Following the UM System Board of Curators’ firing of former assistant communication professor Melissa Click, MU was censured by the American Association of University Professors, a move some saw as indicative of a lack of academic freedom at the university.
When Click was fired, she was mid-way through the process to become a tenured faculty member. The AAUP’s website states that, historically, the idea of tenure is to protect a professor’s academic freedom.
In an MU Faculty Council handbook, in a section titled “The Purpose of Tenure,” the late professor David West said he believes tenure “provides academic freedom, enables faculty governance, and requires professional responsibility.”
“Tenure confers the right and authority to express our views, even when they are unpopular, without undue fear of administrative reprisal,” West wrote in the handbook. “Academic freedom applies in the classroom, in research or print, and during faculty deliberations.”
Faculty Council Chairman Ben Trachtenberg said tenure gives MU another tool to recruit talented professors to teach.
“It’s easier to convince me to work for a certain salary if I get a promise from the university that, if I behave well, I have tremendous job security,” Trachtenberg said. “From the professors’ aspect, if the university is trying to recruit someone to move across the country to a new place, put down roots in the community, it’s going to make the professor a lot more confident, more willing to dig into the job if there is that hope of tenure.”
Obtaining tenure is a multistep process that involves reviewing the candidate’s accomplishments and experiences over the course of their career.
According to the UM System Collected Rules and Regulations Chapter 310.020, the process starts with tenured faculty writing external review letters for the candidate. External review letters are reviews written from a professor at a different university specializing in the candidate’s field about the work done by a candidate.
Then, the candidate’s tenured colleagues in their department will vote on the satisfaction of their performance based on the external review letters and their own opinions of a candidate’s work.
After a vote, the department chair will write a letter about the review of the candidate and the vote. The department chair also ensures that the candidate’s dossier, which includes external review letters, evaluations, their CV and other information, is complete before being forwarded to the next step, according to the Office of the Provost’s website on tenure.

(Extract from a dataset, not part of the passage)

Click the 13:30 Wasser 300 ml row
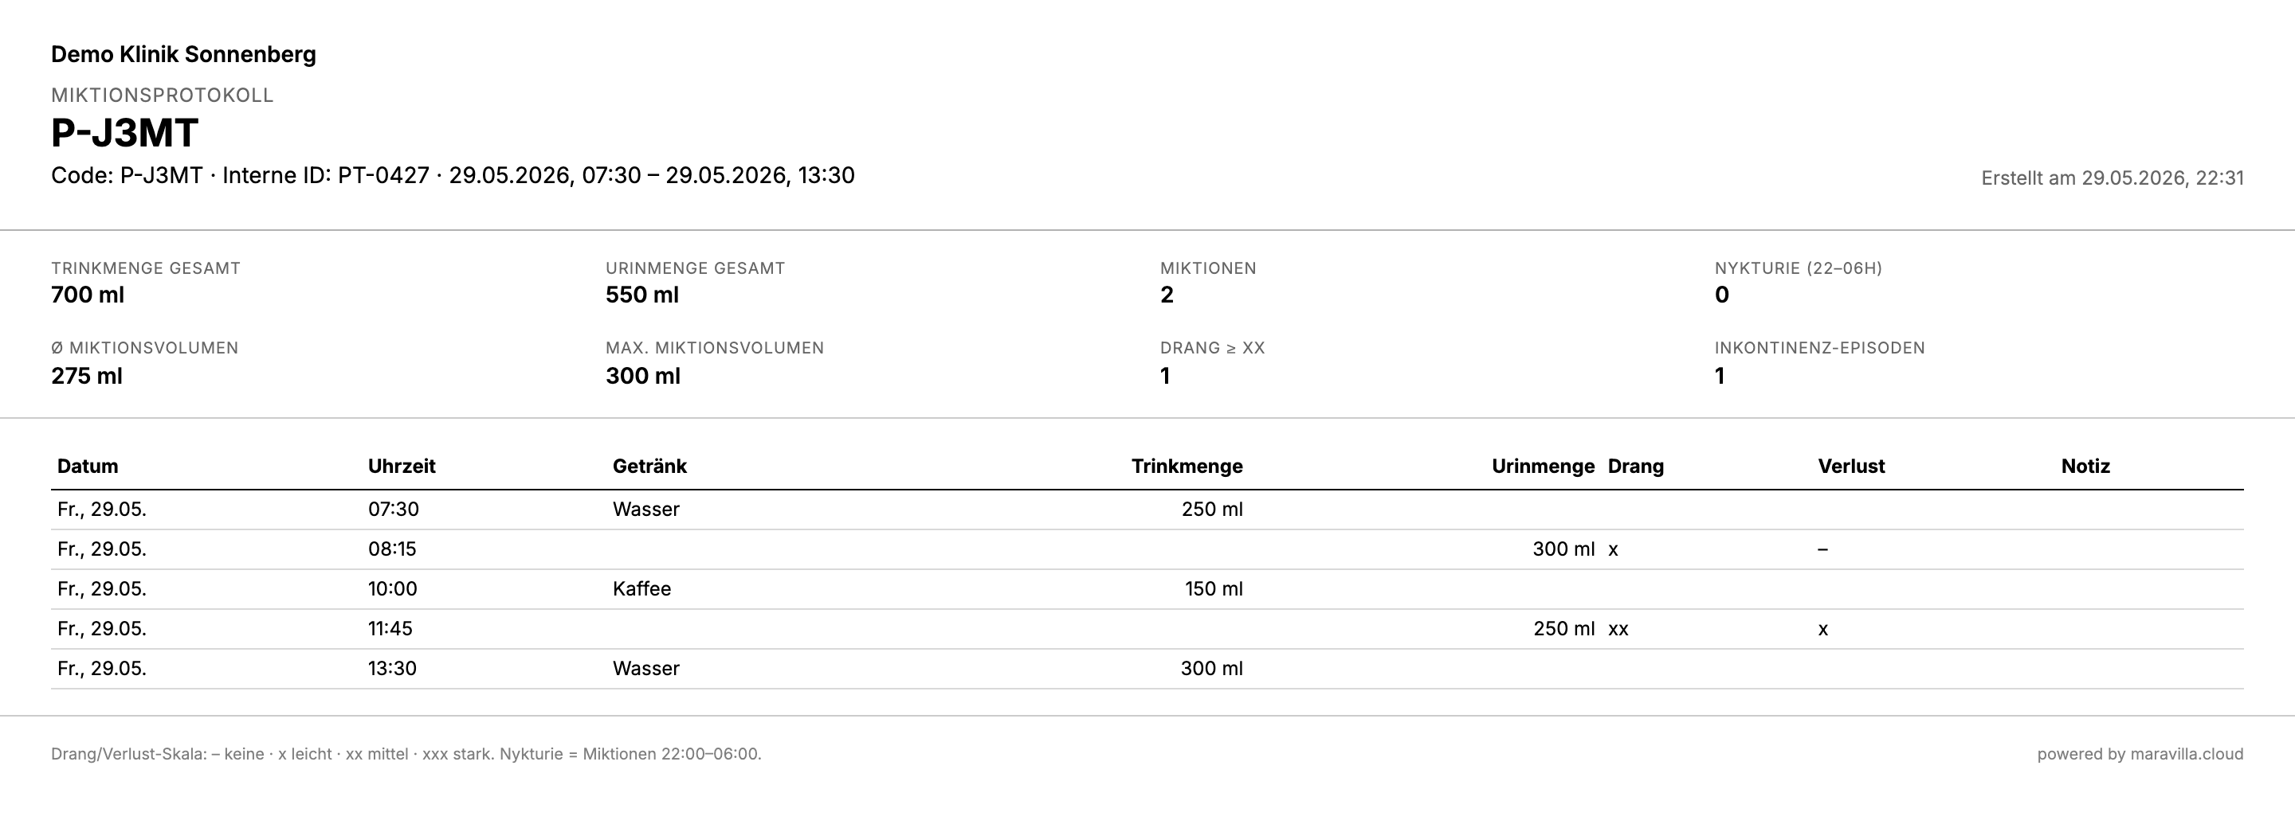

According to the rules and regulations, the process then continues to a college-wide committee, such as a group of faculty from the entire College of Arts and Science. This places a system of checks and balances on the power of one department and applies a uniform system in place for tenure to be given, Trachtenberg said.
After the college-wide committee votes, the dean of the college writes their recommendation of the particular candidate. Next, the Campus Promotion to Tenure Committee, which includes faculty from all colleges and schools at MU, reviews the candidate’s dossier. The committee makes a recommendation to the provost, who then gives a recommendation to the chancellor.

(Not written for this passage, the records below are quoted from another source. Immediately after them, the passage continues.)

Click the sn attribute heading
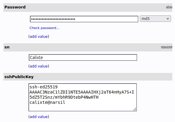175x122 pixels. pyautogui.click(x=7, y=47)
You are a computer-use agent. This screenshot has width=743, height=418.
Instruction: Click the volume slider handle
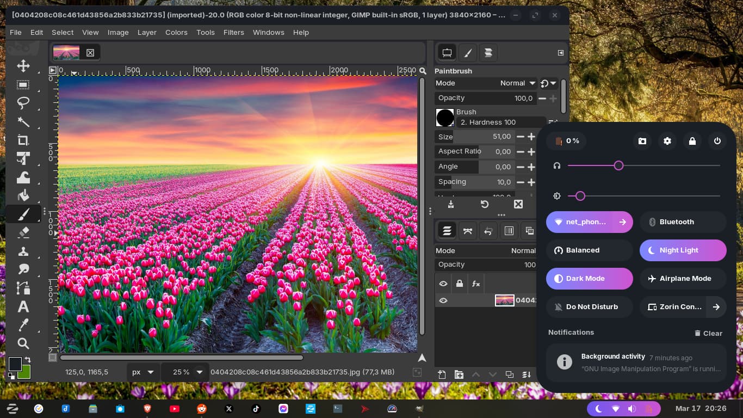point(618,165)
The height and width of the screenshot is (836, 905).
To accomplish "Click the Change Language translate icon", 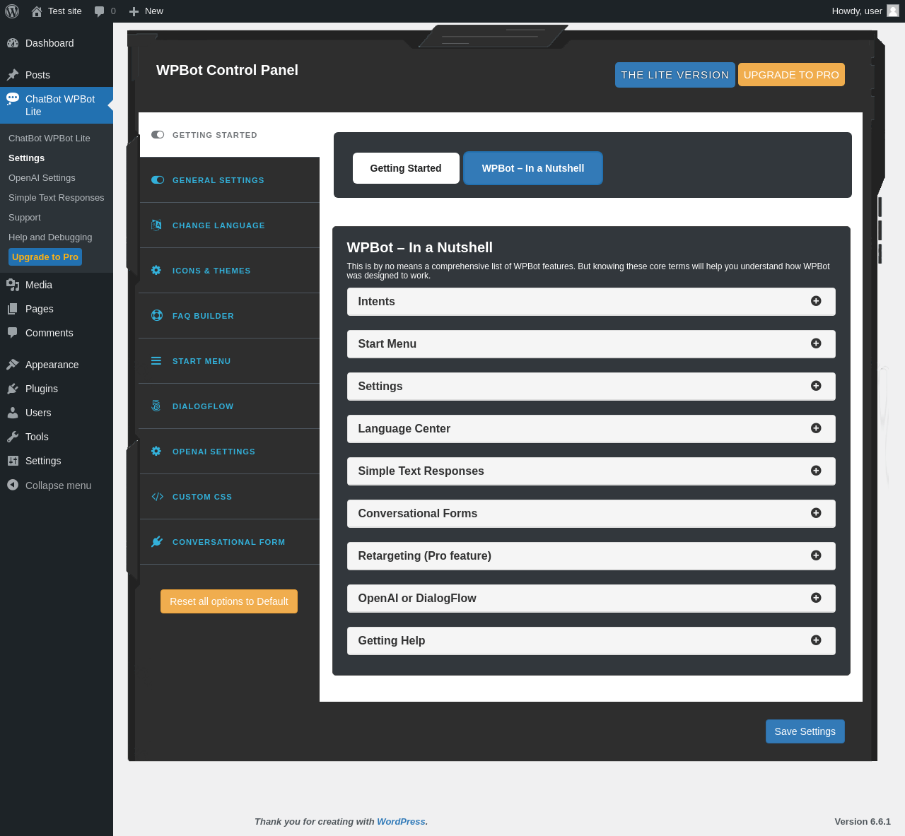I will (x=156, y=225).
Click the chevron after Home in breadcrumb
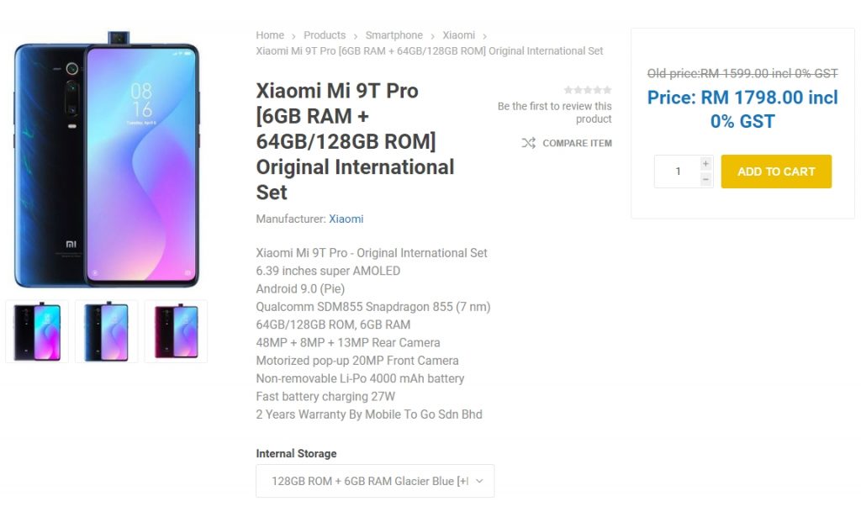Image resolution: width=861 pixels, height=512 pixels. pyautogui.click(x=293, y=36)
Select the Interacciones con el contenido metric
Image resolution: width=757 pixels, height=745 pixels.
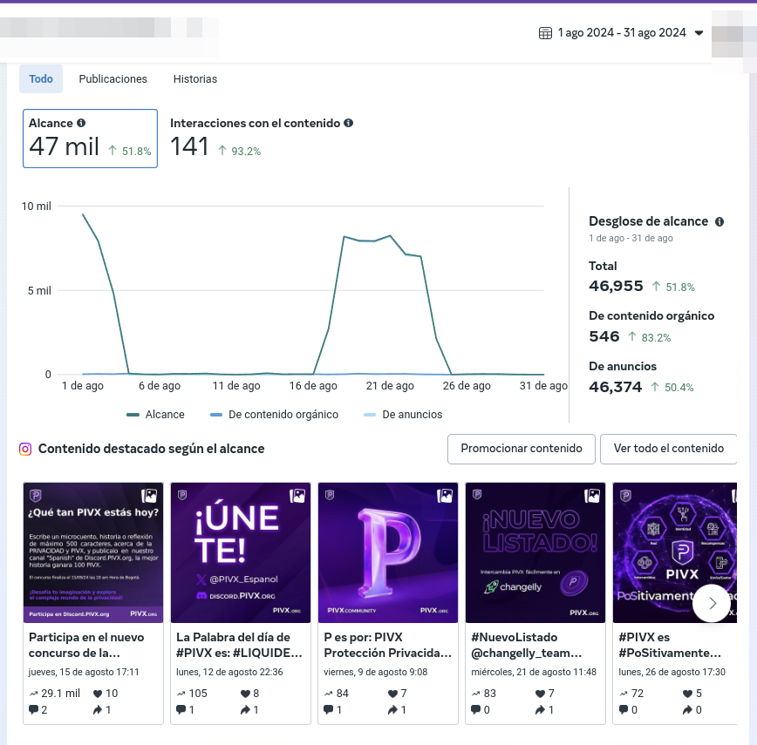[x=261, y=139]
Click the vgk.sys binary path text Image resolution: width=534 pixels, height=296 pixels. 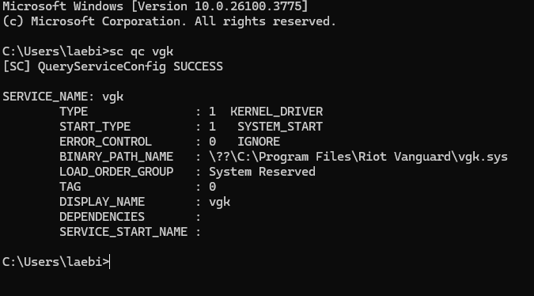click(358, 157)
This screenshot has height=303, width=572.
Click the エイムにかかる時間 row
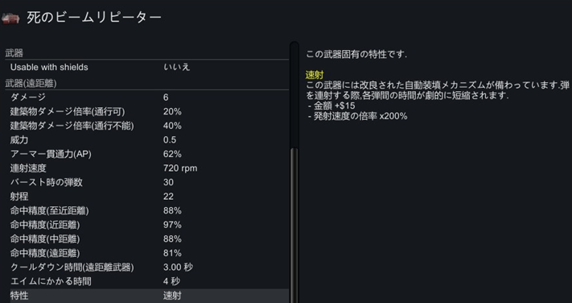click(x=149, y=281)
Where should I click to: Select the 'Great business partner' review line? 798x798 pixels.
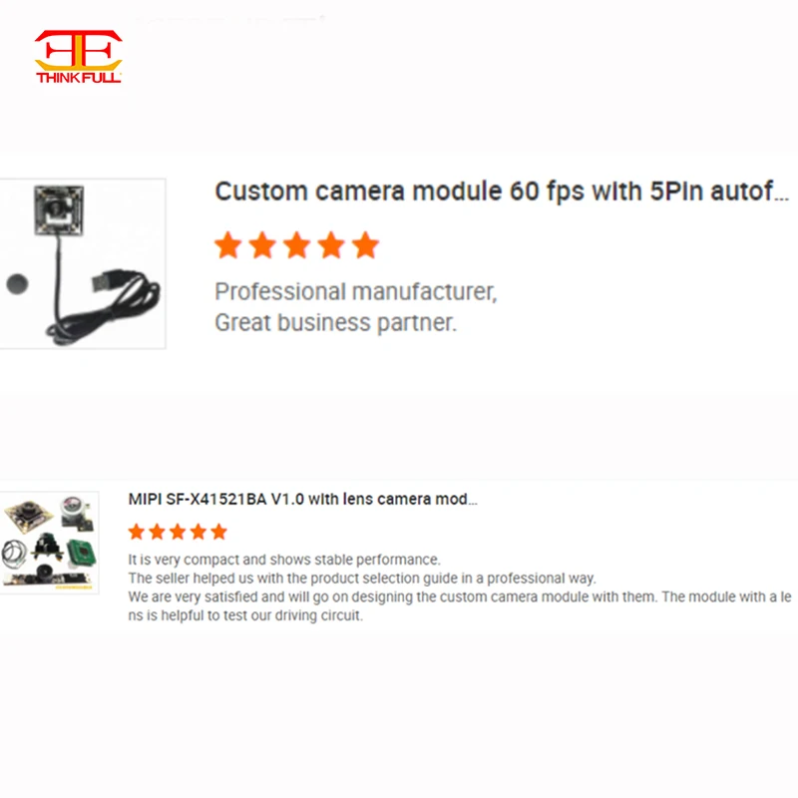(x=335, y=322)
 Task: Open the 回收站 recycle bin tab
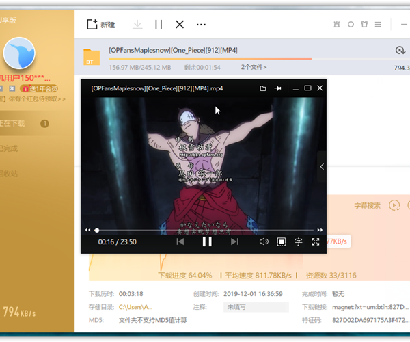click(10, 174)
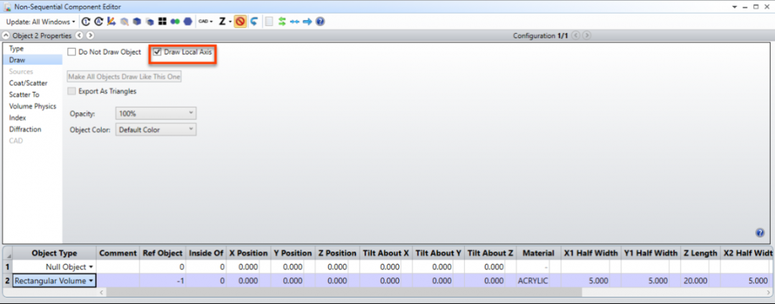Enable the Do Not Draw Object checkbox
Image resolution: width=775 pixels, height=304 pixels.
[72, 52]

The chancellor has the final say on who receives tenure.
A professor’s tenure can be taken away through the post-tenure review process. The post-tenure process reviews the work a tenured professor has done since receiving tenure. This provides a mechanism to push professors to still merit their long-term employment at MU, Trachtenberg said.
“I say we could probably do a better job of documenting our post-tenure review, of making those reviews constructive,” Trachtenberg said. “The Intercampus Faculty Council, which has three members from each of the four campuses in the UM System, has been working, in fact all last year, on a white paper on post-tenure review trying to recommend how to do a better job.”
The council has come up with ideas such as having more constructive criticism and collecting the post-tenure review standards for each department to make them easier to locate and learn from, Trachtenberg said. These ideas are still in their draft form, he said, and will be presented to faculty at each of the four UM System campuses before being approved.